WHAT TO WORK ON –
Can you pull out the part of the listing that starts with the line containing "The width and" and ends with the line containing "Click the Amplitude", reproducing those lines word for word?

TASK MATERIAL –
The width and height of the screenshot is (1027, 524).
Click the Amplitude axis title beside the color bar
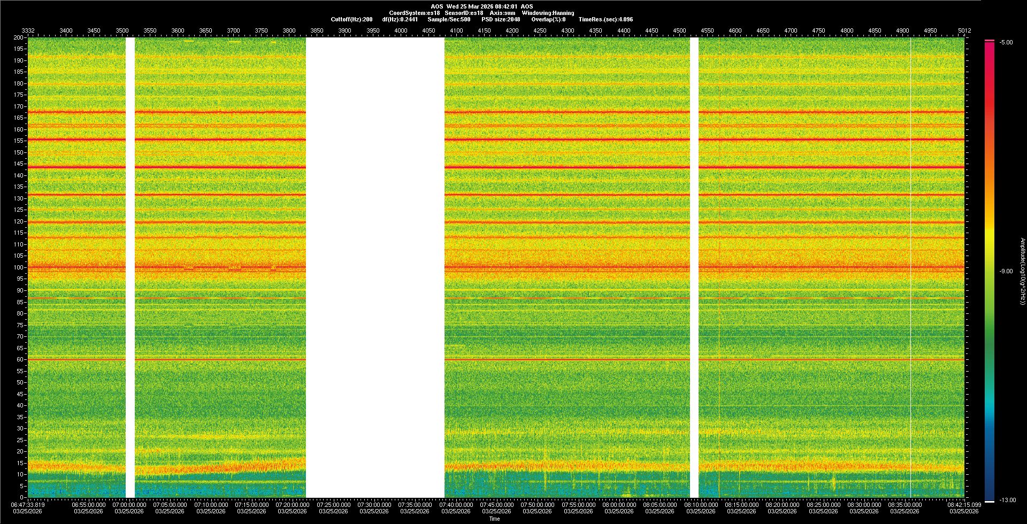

...

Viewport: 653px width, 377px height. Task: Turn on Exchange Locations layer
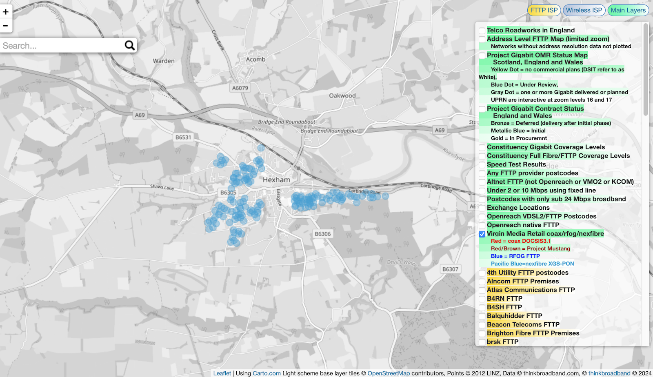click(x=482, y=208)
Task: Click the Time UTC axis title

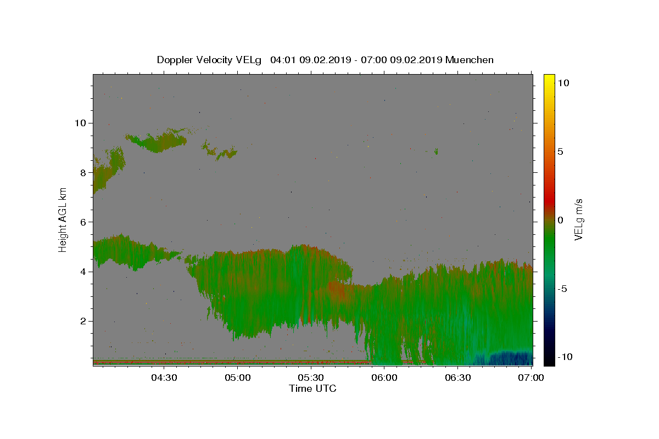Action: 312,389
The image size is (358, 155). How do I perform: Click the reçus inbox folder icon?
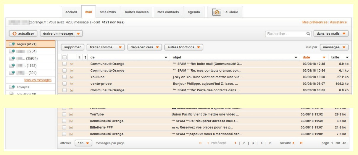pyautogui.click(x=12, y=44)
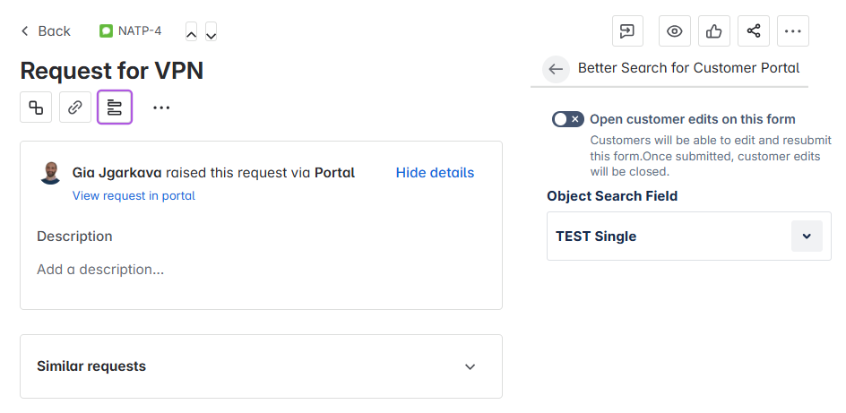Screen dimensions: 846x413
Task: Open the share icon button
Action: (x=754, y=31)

RESULT –
The width and height of the screenshot is (1027, 524).
Click the Amplitude axis title beside the color bar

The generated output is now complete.